Second, declining costs: many productivity-enhancing technologies haven’t been adopted because they’re too expensive or complex. That’s changing. Consider that the amortized cost of a general-purpose robot is falling below the global average human wage. And you no longer need a PhD to run it.
Third, small firms are becoming adopters. Many small- and medium-sized enterprises (SMEs) operate far from the productivity frontier. Statistically, they’re stagnant. They employ a huge percentage of workers around the world. As productivity-enhancing technologies become affordable and simpler to use, expect more and more SMEs to employ them. The impact will be faster diffusion, as SMEs “catch up” to the frontier.
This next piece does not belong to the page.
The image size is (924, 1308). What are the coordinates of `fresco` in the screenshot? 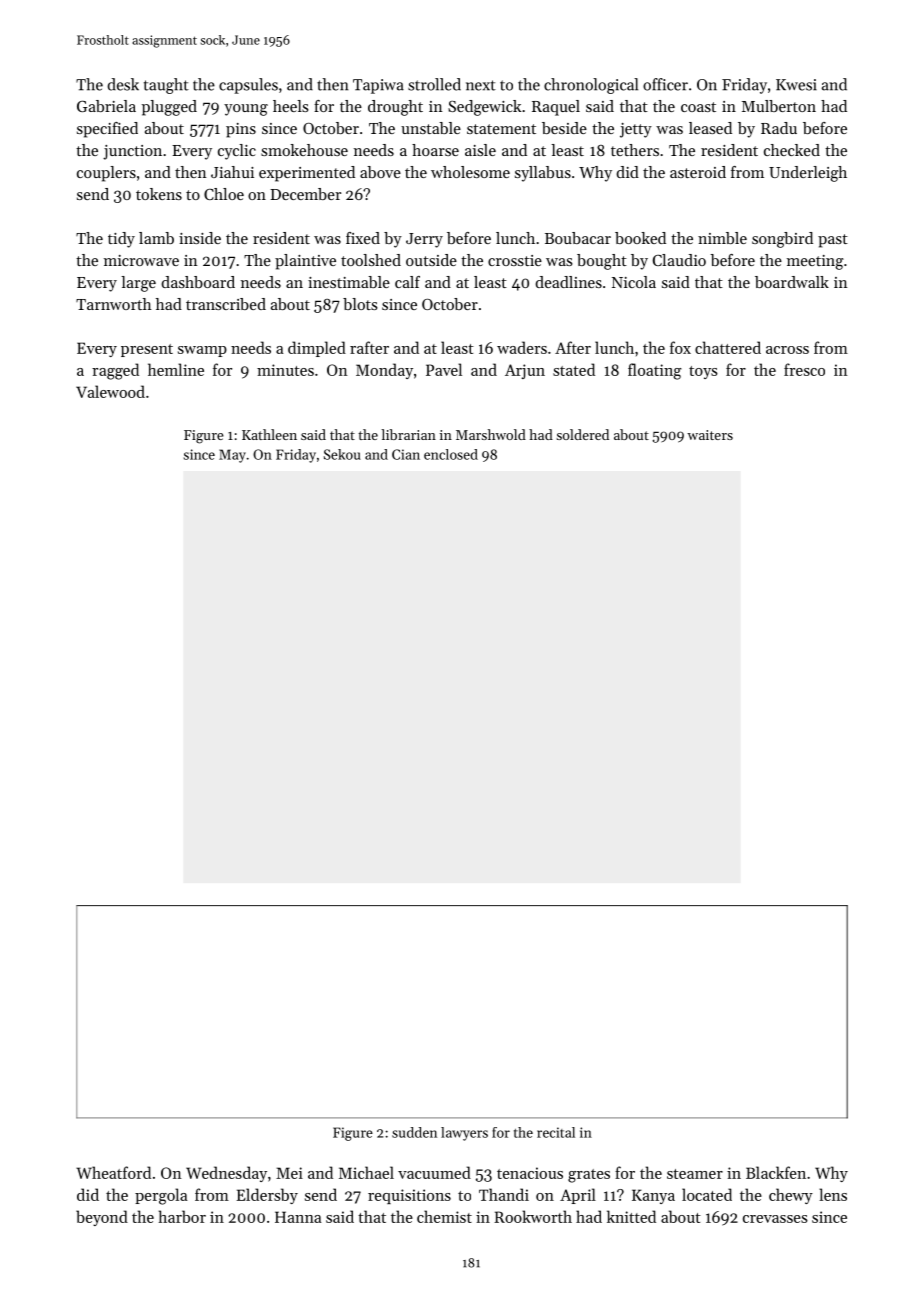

Finally, green shoots in service industries: there’s been a dramatic shift in the composition of the economy from manufacturing to services. Services have lagged in adopting new technology, even basic digitization. There’s low-hanging fruit such as healthcare and retail. Both pack a punch in terms of size in the economy. E-commerce, for instance, hurts productivity in the short run but will boost it in the long run.
Crystal balls are dangerous things, but those are optimistic signs—bottom-up catalysts that could trigger a global productivity rebound in the coming years. That would be welcome; our living standards depend on it.
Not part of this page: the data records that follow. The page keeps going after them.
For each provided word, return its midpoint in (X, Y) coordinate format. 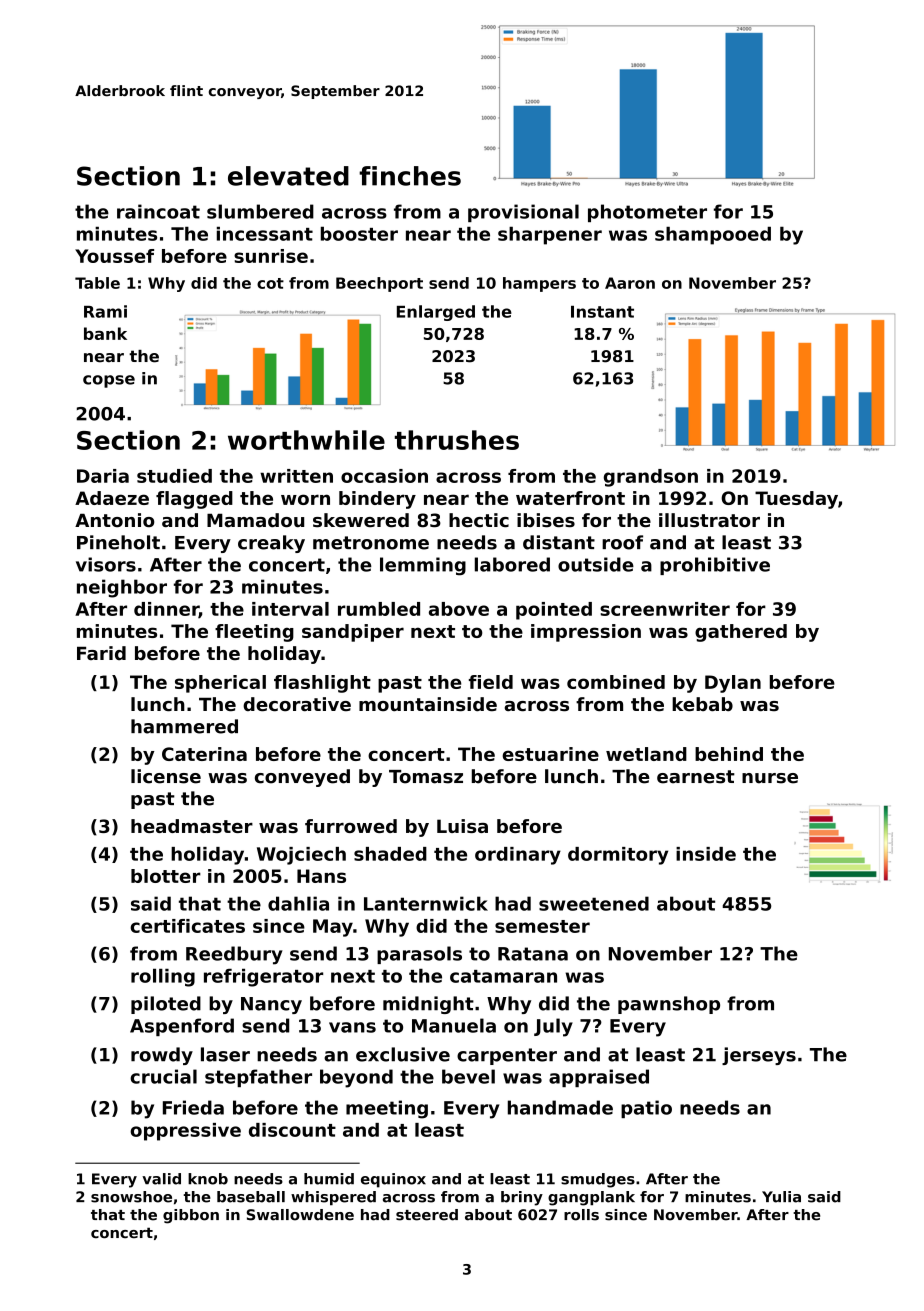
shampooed (713, 236)
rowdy (162, 1056)
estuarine (550, 754)
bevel (468, 1076)
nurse (770, 778)
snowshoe (131, 1197)
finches (410, 176)
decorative (297, 704)
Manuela (454, 1025)
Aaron (630, 283)
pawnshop (669, 1005)
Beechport (379, 284)
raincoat (158, 211)
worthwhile (306, 440)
Executive MBA student Crystal Lam is managing director of Vinawood Ltd., a 700-employee manufacturing company based in Ho Chi Minh City, Vietnam, and the country’s leading producer of wood blind and shutter components.
I do not believe that productivity is stuck in neutral. It is beneficial to address what the term “productivity” could mean.
Vinawood perceives productivity as achieving the optimal result per resource (raw materials, man-hours, and machine hours), which could be measured in terms of yield rate and output. Thus, productivity can be achieved through initiatives such as waste reduction and increased throughput, as opposed to replacing man-hours with machine hours.
Technology increases productivity for many industries, but not at the same rate in all sectors. For example, equipment that improves crop management for farmland may develop more rapidly than that for fabric weaving. It is not only technology that leads to efficiency. Increasing productivity is a continuous effort of improvements from multiple perspectives: space management, processes, material, talent development, technology, environment, culture, and so on. Finding the right balance among all of them will lead to optimal results. At Vinawood, we have a dedicated operations excellence team that is tasked with the primary focus of incorporating these variables with lean-manufacturing principles to achieve higher productivity.
Productivity does not necessarily mean replacing manual labor with machines.
Vinawood’s processes are as automated as possible for a wood manufacturing facility. Since we work with wood, a natural product with characteristics such as knots and sugar deposits in unpredictable locations, an operator is needed to decide the location of the optimal cut. Therefore, our operation is largely automated with respect to material movement and milling, but decisions are still determined by our operators. When evaluating the optimal level of automation, one needs to be mindful of the material that is used and the skill sets of the manpower involved. Technology will always support the process, but will not necessarily drive it. As my mentor once said, “To make it work, we need to integrate hardware, software, and humanware.” We value our operators and work toward building their skill sets as we expand our business activities.
Contrary to what some may believe, it is still possible for optimal results to be achieved by employing thousands in the context of emerging and frontier markets such as Vietnam. Productivity does not necessarily mean replacing manual labor with machines. Higher productivity translates to obtaining more value through their combination. The key to sustaining long-term profits is understanding the future costs of each resource, and identifying how to maintain optimal results as the input prices change.